Bu sorulara verilen farklı cevaplar sosyal medyada yazılıp çizilir oldu. Herkesin ortak bir kanaati vardı ki o da Hizmet Hareketi artık yeni bir yapılanmaya gitmeli, geçmişte yaptığı hataları iyice irdeleyip onlarla yüzleşmeli ve gelecekte aynı yanlışlara düşülmemesi adına dersler çıkarıp yapılması gerekenleri en kısa zamanda hayata geçirmeliydi.
Bu konuda belki ilk ciddi ve bilimsel çalışmayı da değerli gazeteci Bülent Keneş yaptı. İnternette yayınladığı 90 sayfalık bir raporla Hizmet Hareketinin sorunlu alanlarını tespit edip bunlara karşı teklif ve tavsiyelerde bulunup bir de gelecekte Hareketin nasıl yapılanması gerektiğine dair bir model ortaya koydu.
Altını çizerek ve notlar alarak okuduğum bu rapor Sayın Keneş’in “Niyet hayır, akıbet hayır.” sözleriyle bitiyor ki bence de yapılan çalışmanın iyi niyetli olduğunda bir şüphe yok.
“Yeni Bir Hizmet Hareketi Mümkün” başlığı altında yayınlanan çalışmanın elbette her tespit ve teklifine katılmıyorum ama altına imza atacağım pek çok tespit ve teklif de mevcut.
Katıldığım, kısmen katıldığım ve de itirazlarımın olduğu noktaları birkaç yazıdan oluşacak şekilde anlatmak istiyorum. Bilinsin ki benim de “Niyetim hayır.”

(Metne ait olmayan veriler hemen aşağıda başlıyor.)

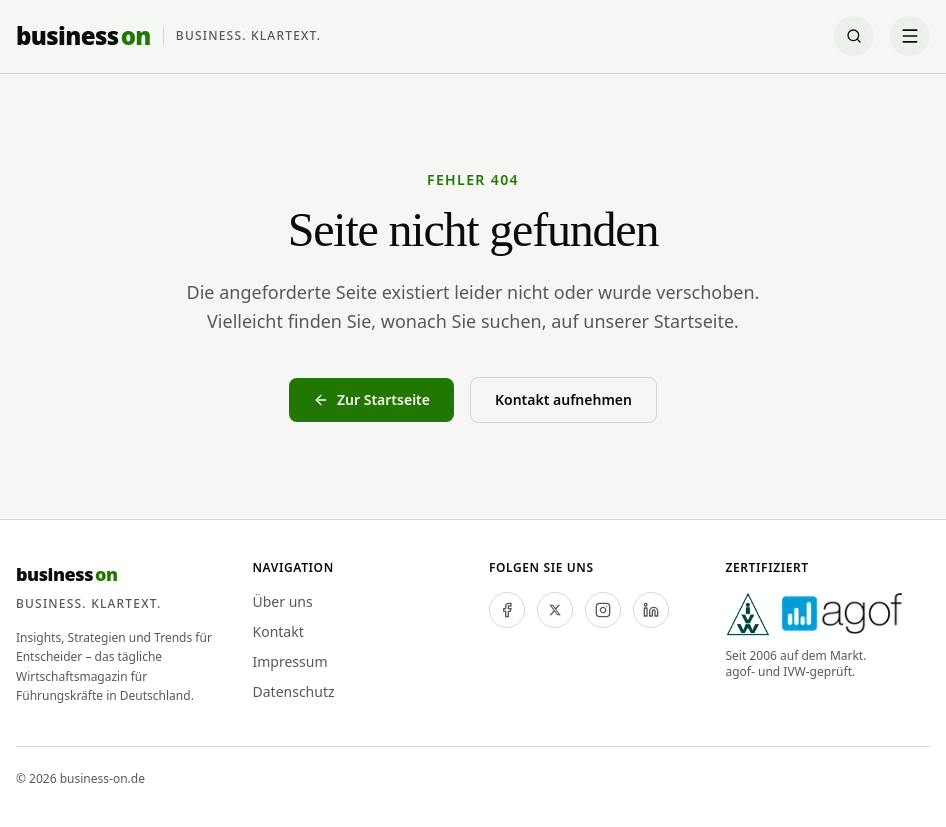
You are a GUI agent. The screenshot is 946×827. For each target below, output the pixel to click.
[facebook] (507, 610)
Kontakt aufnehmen (563, 399)
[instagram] (603, 610)
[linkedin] (651, 610)
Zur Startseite (371, 399)
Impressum (290, 661)
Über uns (283, 601)
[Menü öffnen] (910, 36)
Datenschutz (294, 691)
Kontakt (278, 631)
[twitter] (555, 610)
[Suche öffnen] (854, 36)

Sayın Keneş, çalışmanın Metodoloji bölümünde “Hizmet Hareketinde köklü değişimi savunan 24 Hareket katılımcısı, gönüllüsü, gözlemcisi, akademisyen/entelektüel” isme cevaplamaları için 3 soru göndermiş. Bunlar:
- Hareketin ideal anlamda vasıfları ve olmazsa olmazları nelerdir? 5 maddede açıklayınız.

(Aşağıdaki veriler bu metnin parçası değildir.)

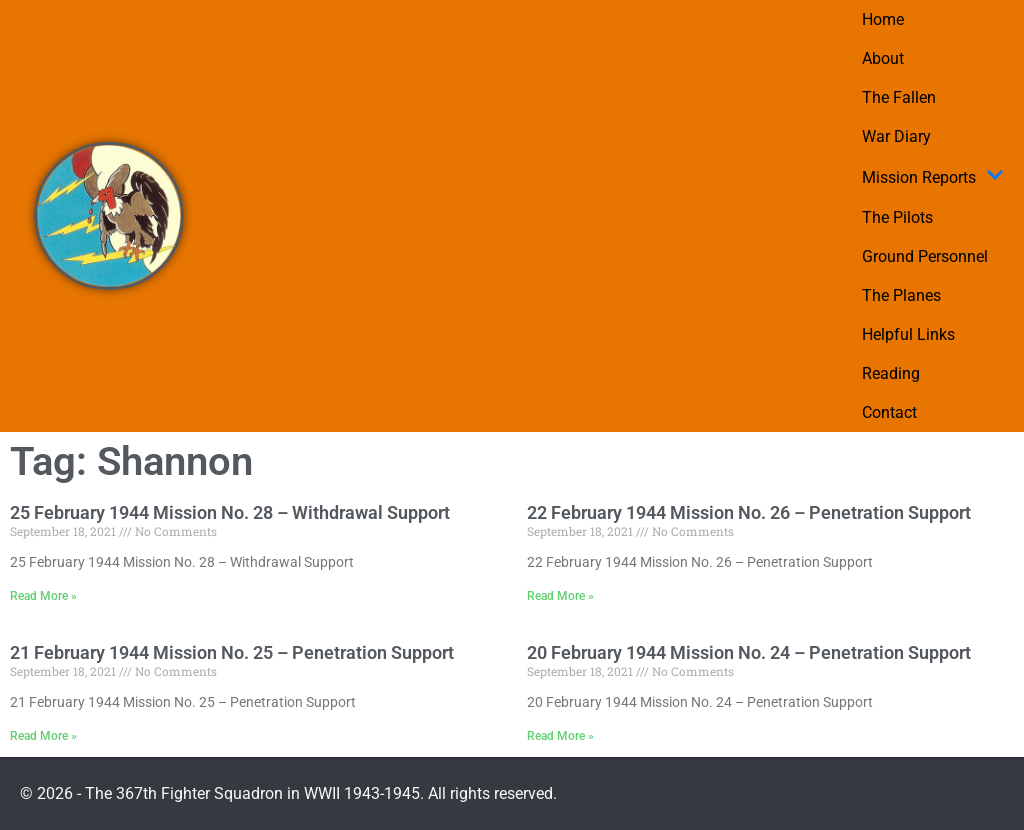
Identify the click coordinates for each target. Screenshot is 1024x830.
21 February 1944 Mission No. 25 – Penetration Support (232, 652)
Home (883, 19)
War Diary (896, 136)
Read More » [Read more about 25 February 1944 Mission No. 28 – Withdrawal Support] (43, 596)
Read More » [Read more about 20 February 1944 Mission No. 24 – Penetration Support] (560, 736)
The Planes (901, 295)
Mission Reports (933, 177)
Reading (891, 373)
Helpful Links (908, 334)
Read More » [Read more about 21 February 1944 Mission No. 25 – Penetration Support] (43, 736)
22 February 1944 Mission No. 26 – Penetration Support (749, 512)
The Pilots (897, 217)
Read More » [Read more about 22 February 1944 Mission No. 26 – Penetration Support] (560, 596)
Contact (889, 412)
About (883, 58)
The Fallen (899, 97)
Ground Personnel (925, 256)
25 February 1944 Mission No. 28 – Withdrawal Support (230, 512)
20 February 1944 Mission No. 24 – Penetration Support (749, 652)
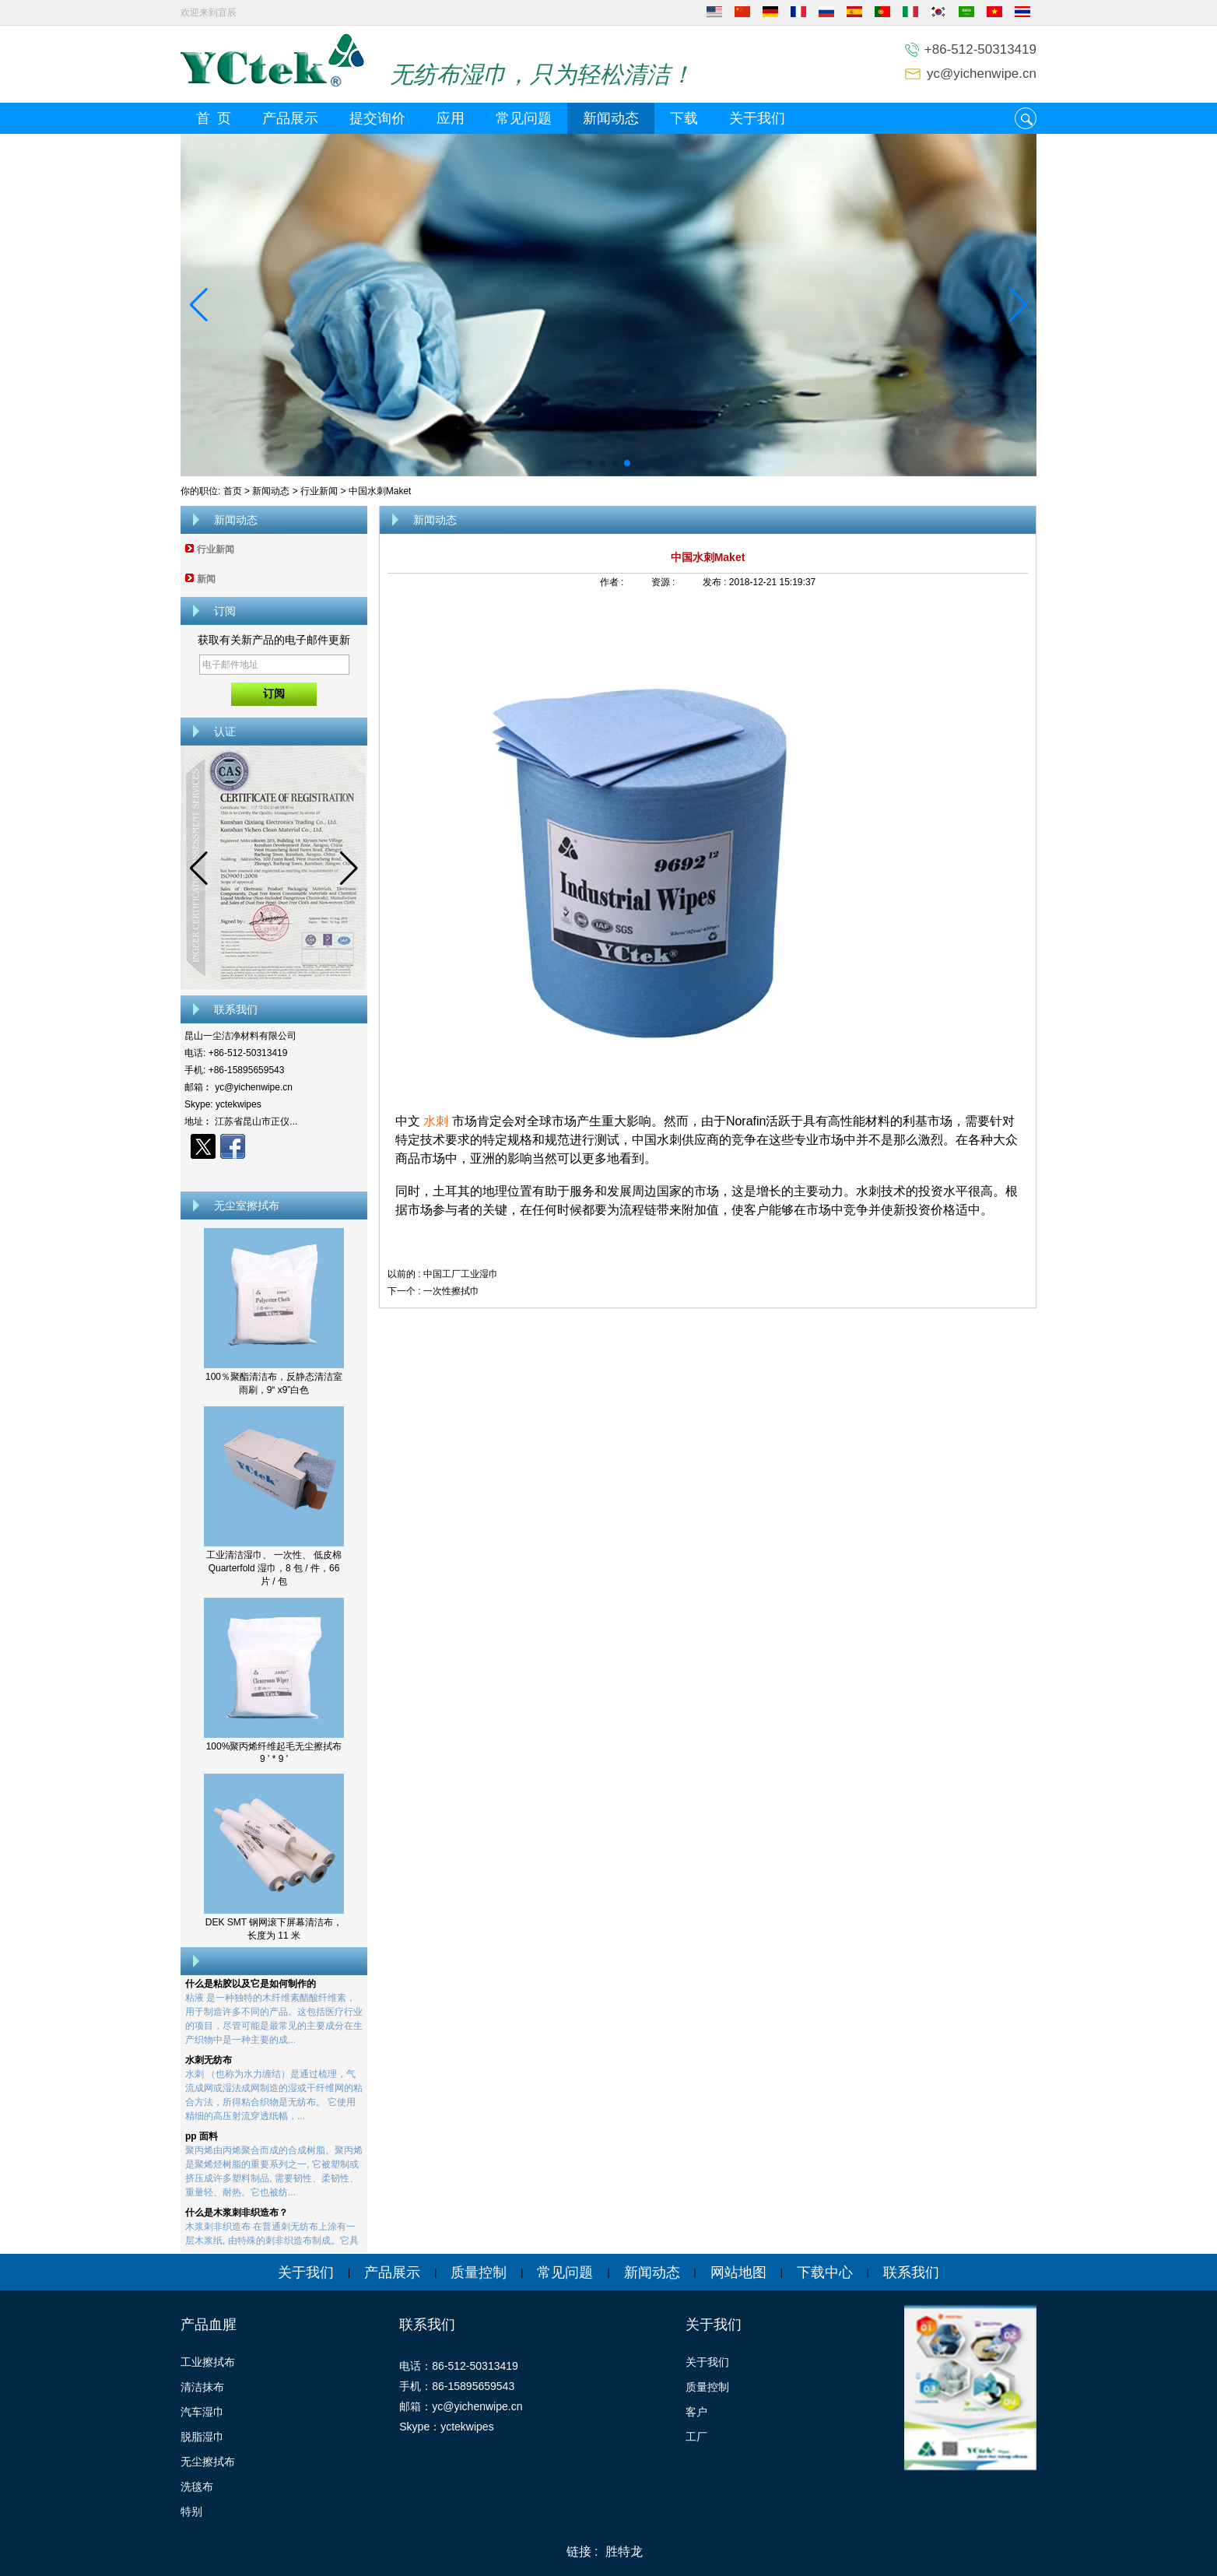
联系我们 (911, 2272)
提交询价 (377, 118)
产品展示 (290, 118)
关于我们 (757, 118)
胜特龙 (624, 2551)
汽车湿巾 (202, 2412)
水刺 (435, 1121)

- Yerelden küresele uzanan yapılanmasını ve faaliyetlerini göz önünde bulundurmak kaydıyla
a) En önemli ilkesel sorunlar nelerdir?
b) Yapısal sorunlar nelerdir?
3. Hareketi sil baştan dizayn etme imkanınız olsaydı nasıl bir organizasyon, ilke ve değerler modeli önerirdiniz? Hareketin olması/varması gereken ideal halin tanımı/tasvirini yapınız?

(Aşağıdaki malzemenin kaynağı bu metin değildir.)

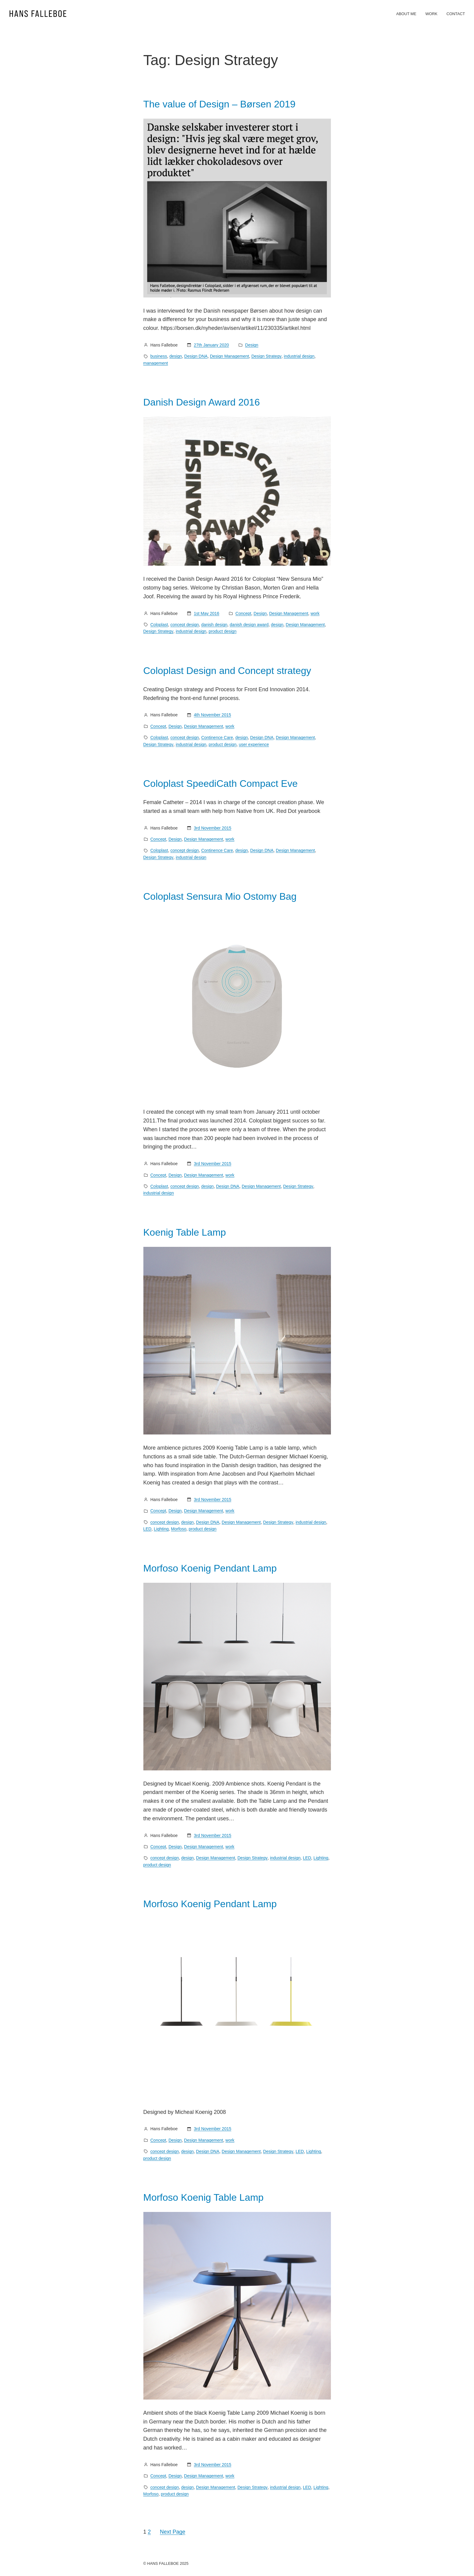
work (315, 613)
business (158, 356)
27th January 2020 (211, 345)
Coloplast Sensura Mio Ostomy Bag (220, 896)
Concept (243, 613)
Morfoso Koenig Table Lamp (203, 2197)
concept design (184, 624)
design (175, 356)
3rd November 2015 (212, 828)
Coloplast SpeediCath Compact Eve (220, 783)
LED (147, 1528)
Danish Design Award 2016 (201, 402)
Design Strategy (266, 356)
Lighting (161, 1528)
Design (251, 345)
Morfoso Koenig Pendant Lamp (210, 1568)
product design (223, 631)
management (155, 363)
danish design (214, 624)
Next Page (172, 2531)
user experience (254, 744)
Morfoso (178, 1528)
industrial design (299, 356)
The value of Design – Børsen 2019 (219, 104)
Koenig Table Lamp (184, 1232)
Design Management (229, 356)
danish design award (249, 624)
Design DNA (196, 356)
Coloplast (159, 624)
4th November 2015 (212, 714)
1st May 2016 (206, 613)
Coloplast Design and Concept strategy (227, 670)
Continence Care (217, 737)
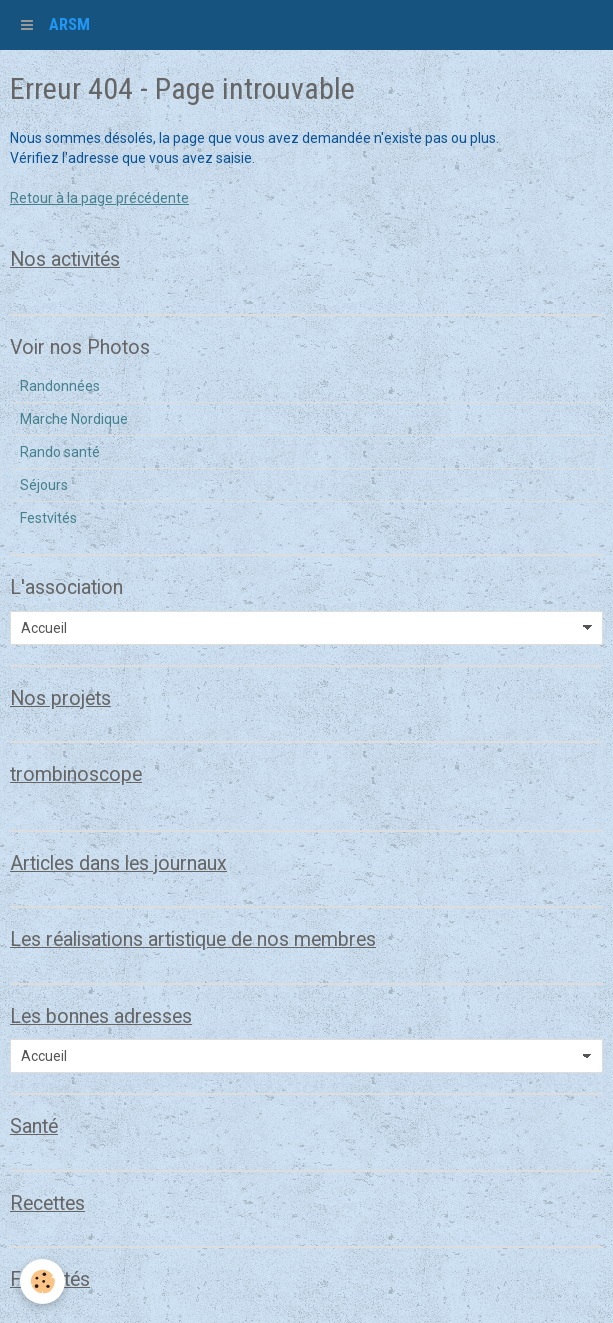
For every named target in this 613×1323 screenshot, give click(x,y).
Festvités (48, 518)
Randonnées (60, 386)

İşte çalışma bu soruların cevaplarından yola çıkarak yapılan tespit ve tekliflere dayanıyor. Burada ilk eleştiri noktam bu 24 katılımcının kim olduğunun bilinmemesi. Her ne kadar Sayın Keneş bunların bu konuda uzmanlıklarına kefil olsa da çalışma boyunca vurguladığı “şeffaflık” ve “objektiflik” ilkesine muhalif olarak görüşlerini aldığı kişilerin kimliklerini saklı tutmasını anlayamadım.
Bu kişiler hangi alanda akademisyenler, sosyal bilimlerde yetkinler mi, hizmet geçmişleri nedir, daha önce hareket içinde herhangi bir vazife almışlar mı, hala aktif hizmet içinde bulunuyorlar mı ya da hareketle bağlarını koparalı kaç yıl olmuş, zamanında yöneticilerle yaşadıkları bazı sürtüşmeler varsa bu durum objektif değerlendirme yapmalarına engel teşkil etti mi gibi pek çok soru bence cevaplanması gereken önemli sorular.
Bunun yanında çalışma içinde isim verilerek görüşlerinin alıntılandığı İhsan Yılmaz, Özgür Koca, Yasir Bilgin ve İhsan Çolak isimleri geçiyor ki bu akademisyenlerin 24 kişilik kadro da olup olmadıkları da belirtilmemiş.
Yine çalışma boyunca yapılan tespitlerin dayandığı tek bir yaşanılan vakanın anlatılmaması da bence önemli eksikliklerden bir tanesi. Sadece bir yerde ismini bilmediğimiz bir akademisyenin yine ismini bilmediğimiz bir ilahiyatçıyla, nerede olduğunu bilmediğimiz bir şehirde, olayın da ne olduğunu anlayamadığımız yaşananlar dipnot olarak verilmiş o kadar.
Sayın Keneş’in alıntı yaptığı tüm katılımcıların fikirlerini aktarırken hiçbir karşı görüş, şerh ya da düzeltme ortaya koymaması da katılımcılarla aynı fikirde olduğunu gösteriyor ki bizim eleştirilerimizin adresi de bu yüzden katkı sağlayan katılımcılara değil Sayın Bülent Keneş’in kendisine olacak.
Tüm bunların yanında eleştiri getirilecek bir diğer nokta ise çalışma boyunca pek çok defa tenkide maruz kalan aktif Hizmet yöneticilerinden hiçbirinden diğer 24 akademisyen gibi herhangi bir cevap istenmeyişi.
Belki Hocaefendi’nin yakınında bulunanlar da dahil olmak üzere aynı sorular bir kısım faal yöneticilere de sorulsaydı en azından fikirlerin çarpışmasından güzel hakikatler ortaya çıkabilirdi. Elbette “Ne de olsa bizi önemseyip cevap vermezler.” kolaycılığına düşülmemiştir ama velev ki öyle bile olsa en azından biz de bu tutumu sergileyen “Abi“leri isimleriyle öğrenir ve ona göre bir fikir sahibi olurduk.